Often after that class, I'd teach Critical Reading and Writing, and, wondering what I was doing and why I was doing it, I'd launch into a discussion of Deconstruction with its focus on what's not there: here an aporia (impass), there a passage sous rature (having been "erased"), and everywhere absence as presence. I used to teach Derridean Deconstruction by starting with a Kabbalistic creation myth: tsimtsum, or contraction. Unlike most creation stories in which a god fills a void by creating something new, in this myth, since the creator initially fills the world, there is no space for creation. So the creator contracts to create a space for creation, an absence that enables presence. And then, to apply the principle, we'd attempt a deconstructrive reading of Mishima's story "Patriotism," focusing first on all the words that derive from pater and mater, and noticing that in column two, there was either absence (there is no 'matriotism,' for example) or negative connotations (to be a patron is good, to be matronly not so much) and then seeing how the story, inadvertently, deconstructs itself by undermining these pairs. So, too, with actor/witness, in which the first term is the strong one, but in the story realizing how the actor (the male hero) is actually dependent on the witness (Mishima always describes the wife as, for example, the moon to her husband's sun), while by the end of the story, the wife/witness becomes the truly independent actor.
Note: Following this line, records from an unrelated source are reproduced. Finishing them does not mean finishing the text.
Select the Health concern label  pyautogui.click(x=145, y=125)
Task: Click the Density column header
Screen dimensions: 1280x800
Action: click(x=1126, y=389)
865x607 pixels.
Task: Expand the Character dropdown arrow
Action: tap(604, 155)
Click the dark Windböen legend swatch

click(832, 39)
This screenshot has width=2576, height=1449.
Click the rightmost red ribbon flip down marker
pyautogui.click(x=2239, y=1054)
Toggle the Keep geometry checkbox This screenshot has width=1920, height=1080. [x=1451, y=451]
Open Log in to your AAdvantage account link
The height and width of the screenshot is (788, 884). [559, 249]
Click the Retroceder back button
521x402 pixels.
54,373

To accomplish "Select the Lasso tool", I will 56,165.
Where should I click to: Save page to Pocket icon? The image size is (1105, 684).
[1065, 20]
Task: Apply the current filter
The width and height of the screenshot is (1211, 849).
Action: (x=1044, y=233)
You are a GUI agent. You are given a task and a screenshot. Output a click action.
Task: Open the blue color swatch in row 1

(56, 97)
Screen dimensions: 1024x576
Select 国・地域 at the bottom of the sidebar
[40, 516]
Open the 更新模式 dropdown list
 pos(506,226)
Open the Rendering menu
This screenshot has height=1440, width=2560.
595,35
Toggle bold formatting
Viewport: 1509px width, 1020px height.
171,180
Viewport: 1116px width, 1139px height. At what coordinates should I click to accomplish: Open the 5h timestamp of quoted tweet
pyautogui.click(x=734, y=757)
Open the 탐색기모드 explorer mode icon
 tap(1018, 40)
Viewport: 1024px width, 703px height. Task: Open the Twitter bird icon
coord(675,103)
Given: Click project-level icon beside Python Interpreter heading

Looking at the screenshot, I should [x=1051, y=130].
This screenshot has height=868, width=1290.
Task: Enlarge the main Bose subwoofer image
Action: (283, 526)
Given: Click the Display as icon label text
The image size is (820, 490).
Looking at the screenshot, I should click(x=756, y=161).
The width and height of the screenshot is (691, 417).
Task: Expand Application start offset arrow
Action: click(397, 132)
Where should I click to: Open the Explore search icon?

As you can tell, I was always proud of my attempts to demystify deconstruction to a group of students who had had trouble reading a sonnet and whom I had just told to be nothing if not literal. Ah well, as American writers from Emerson to Ellison, from Whitman to Fitzgerald have argued, consistency is overrated. And, like the oven bird, as you also can tell, while feeling that I live in a diminished world, I just keep talking and writing.